Heinrich Gustav Adolf Engler (Adolf Engler) (1844–1930) and Karl Anton Eugen Prantl (1849-1893) made the Engler and Prantl or Phylogenetic System, published in Die Natürlichen Pflanzenfamilien 1887-1915, where the plants were sorted by the basis of complexity of floral morphology. Characters like a perianth with one whorl, unisexual flowers and pollination by wind were considered primitive as compared to perianth with two whorls, bisexual flowers and pollination by insects. This was the first major Phylogenetic Classification and that gave a slightly changed August Wilhelm Eichler system. They dealt with the primitive groups as well.  It is in line with Adolphe-Théodore Brongniart's 1843 work.

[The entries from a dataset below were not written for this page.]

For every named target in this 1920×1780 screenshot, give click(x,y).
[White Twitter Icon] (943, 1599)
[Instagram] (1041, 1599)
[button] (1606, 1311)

Engler's taxonomic work was also published in Das Pflanzenreich 1900-1968 and Syllabus der Pflanzenfamilien 1924. It contained more than Angiospermae; even green algae, which most taxonomists do not include in Plantae, and it is still one of the most complete works on all plants and related.


The Angiospermae part of the system was slightly changed by H. Melchior in 1964, and after that, it contained 62 ordos with 343 families.

Main groups in 1964:
Divisio Embryophyta
 Subdivision Angiospermae
  Classis Monocotyledoneae
  Classis Dicotyledoneae
   Subclasses Archychlamydeae
   Subclasseis Sympetalae

Heinrich Gustav Adolf Engler was born in Sagan, Prussia (now Żagań), Poland. He obtained his Ph.D. from the University of Breslau (now Wrocław, Poland) in 1866, and worked there for some years. Then he became the custodian of botanical collections of the Botanische Institute of Munich. In 1878, he got professorship at the University of Kiel. In 1884, he went back to Breslau as director of the Botanical Garden. From 1889 to 1921 he was professor at the University of Berlin and director of the Berlin-Dahlem Botanical Garden.

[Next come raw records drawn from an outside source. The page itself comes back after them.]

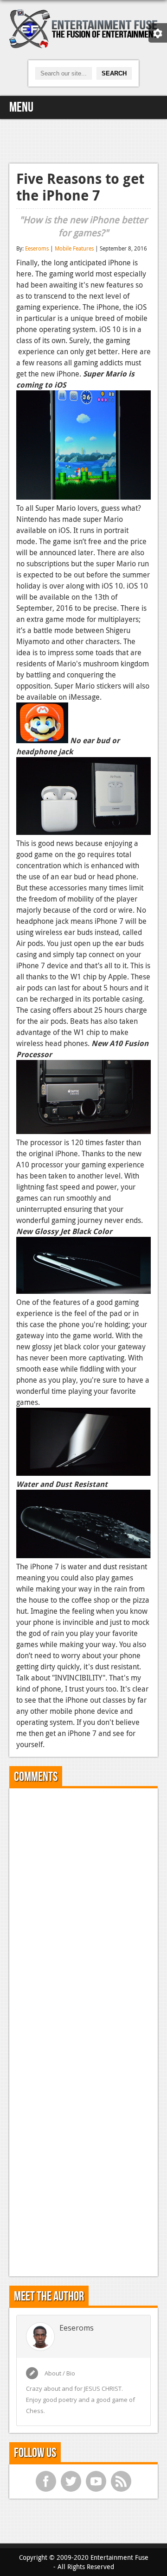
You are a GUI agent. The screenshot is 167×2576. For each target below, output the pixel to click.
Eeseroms (37, 248)
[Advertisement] (83, 139)
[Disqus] (83, 1911)
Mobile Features (74, 248)
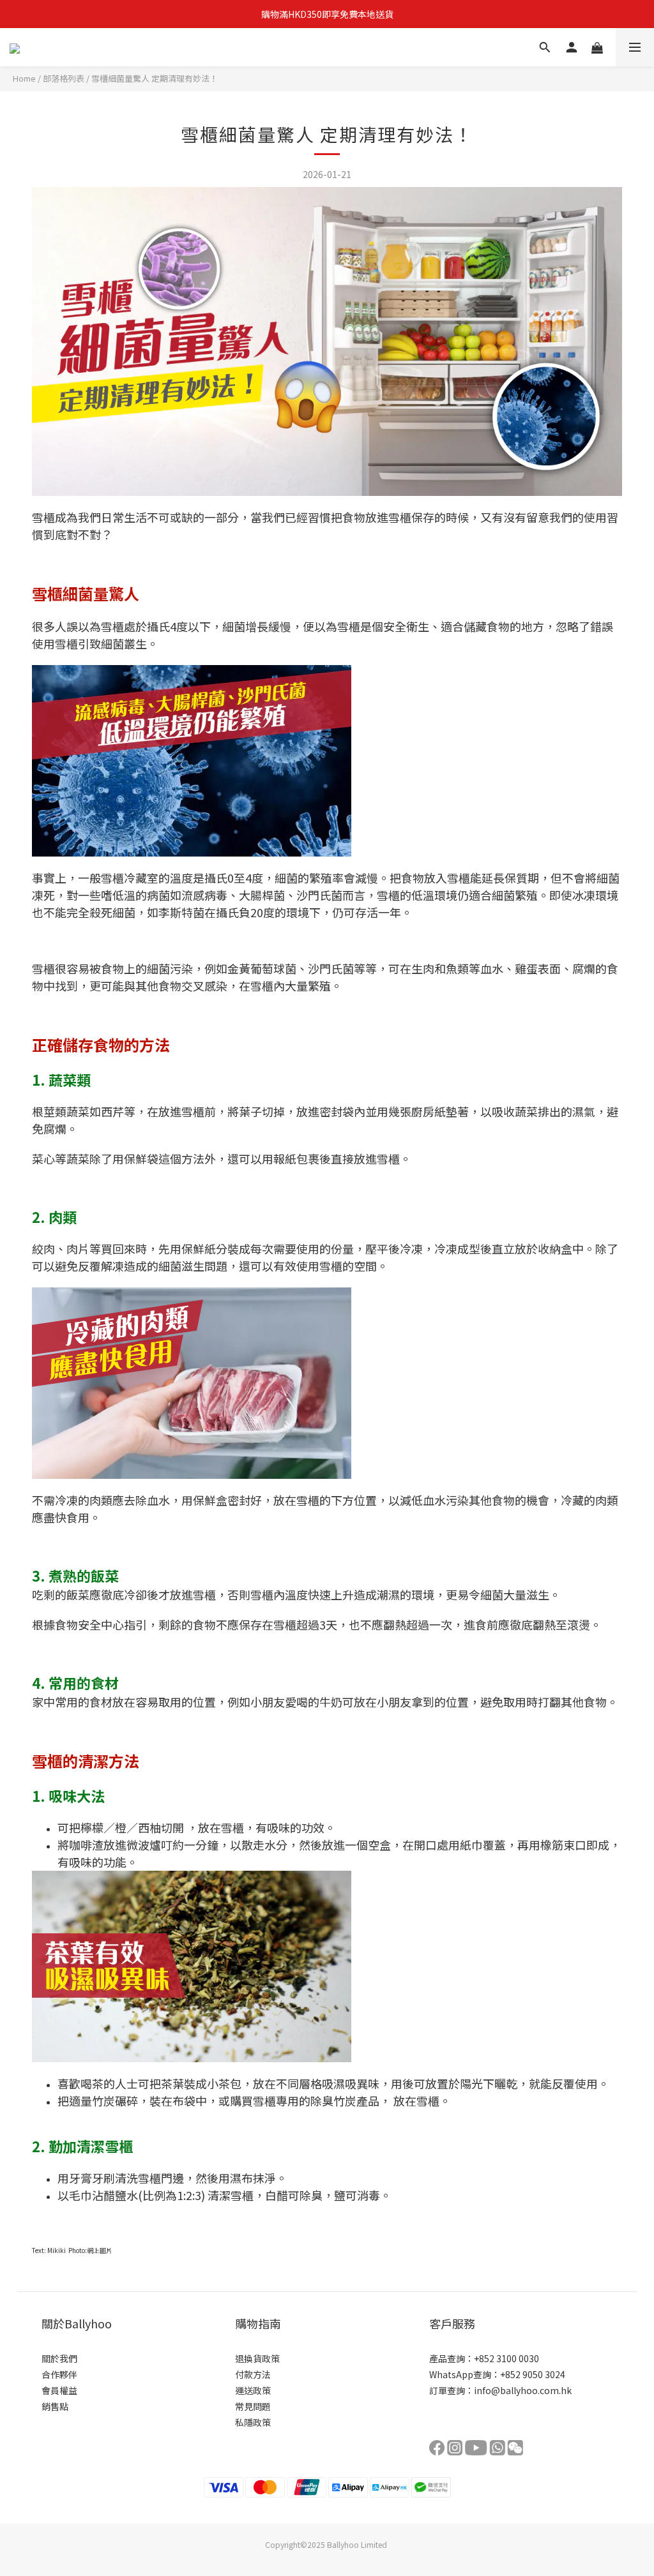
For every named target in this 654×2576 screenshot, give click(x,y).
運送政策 (253, 2390)
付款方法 (253, 2374)
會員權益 (59, 2390)
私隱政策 (253, 2422)
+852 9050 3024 (532, 2374)
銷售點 (55, 2406)
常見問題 (253, 2406)
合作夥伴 (59, 2374)
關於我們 (59, 2358)
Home (24, 78)
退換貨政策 (257, 2358)
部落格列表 (63, 78)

Many plants are named in his honour, such as Englerastrum, Englerella, Engleria, Englerina, Englerocharis, Englerodaphne, Englerodendron and Englerophytum.

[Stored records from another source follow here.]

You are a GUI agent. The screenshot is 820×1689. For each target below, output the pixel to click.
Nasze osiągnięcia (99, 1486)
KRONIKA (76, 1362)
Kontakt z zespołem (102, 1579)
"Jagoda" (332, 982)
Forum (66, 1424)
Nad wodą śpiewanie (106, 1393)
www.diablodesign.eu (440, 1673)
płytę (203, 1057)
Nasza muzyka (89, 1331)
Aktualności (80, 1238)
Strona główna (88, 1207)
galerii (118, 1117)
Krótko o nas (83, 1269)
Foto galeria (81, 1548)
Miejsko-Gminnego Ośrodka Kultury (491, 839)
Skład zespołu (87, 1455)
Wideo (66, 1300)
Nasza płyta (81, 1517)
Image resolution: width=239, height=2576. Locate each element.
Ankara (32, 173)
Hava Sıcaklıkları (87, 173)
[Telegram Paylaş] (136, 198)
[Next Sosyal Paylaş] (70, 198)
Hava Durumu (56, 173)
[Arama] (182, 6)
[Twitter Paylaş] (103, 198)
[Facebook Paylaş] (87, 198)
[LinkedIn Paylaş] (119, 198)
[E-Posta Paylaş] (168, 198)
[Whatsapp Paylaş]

The collaborators in orders (and some families) were the following:
  • Hans Melchior in Casuarinales, Juglandales, Balanopales, Leitneriales, Salicales, Fagales, Urticales, Didiereaceae, Piperales, Aristolochiales, Guttiferales, Sarraceniales, Papaverales, Hydrostachyales, Podostemonales, Julianiales, Violales, Cucurbitales, Myrtiflorae, Umbelliflorae, Primulales, Tubiflorae, Plantaginales, Liliiflorae p. p., Spathiflorae and Microspermae.
  • G. Buchheim in Proteales, Cactales, Magnoliales and Ranunculales.
  • W. Schultze-Motel in Santalales, Balanophorales, Medusandrales, Rhamnales, Malvales, Diapensiales, Ericales and Cyperales.
  • Th. Eckardt in Polygonales, Centrospermae, Batales, Plumbaginales, Helobiae, Triuridales and Pandanales.
  • G. K. Schultze-Menz in Rosales.
  • H. Scholz in Geraniales, Rutales, Sapindales and Celastrales.
  • G. Wagenitz in Thymelaeales, Ebenales, Oleales, Gentianales, Dipsacales and Campanulales.
  • U. Hamann in Cyanastraceae, Pontederiaceae, Philydraceae, Juncales, Bromeliales and Commelinales.
  • E. Potztal in Graminales, Principes, Synanthae and Scitamineae.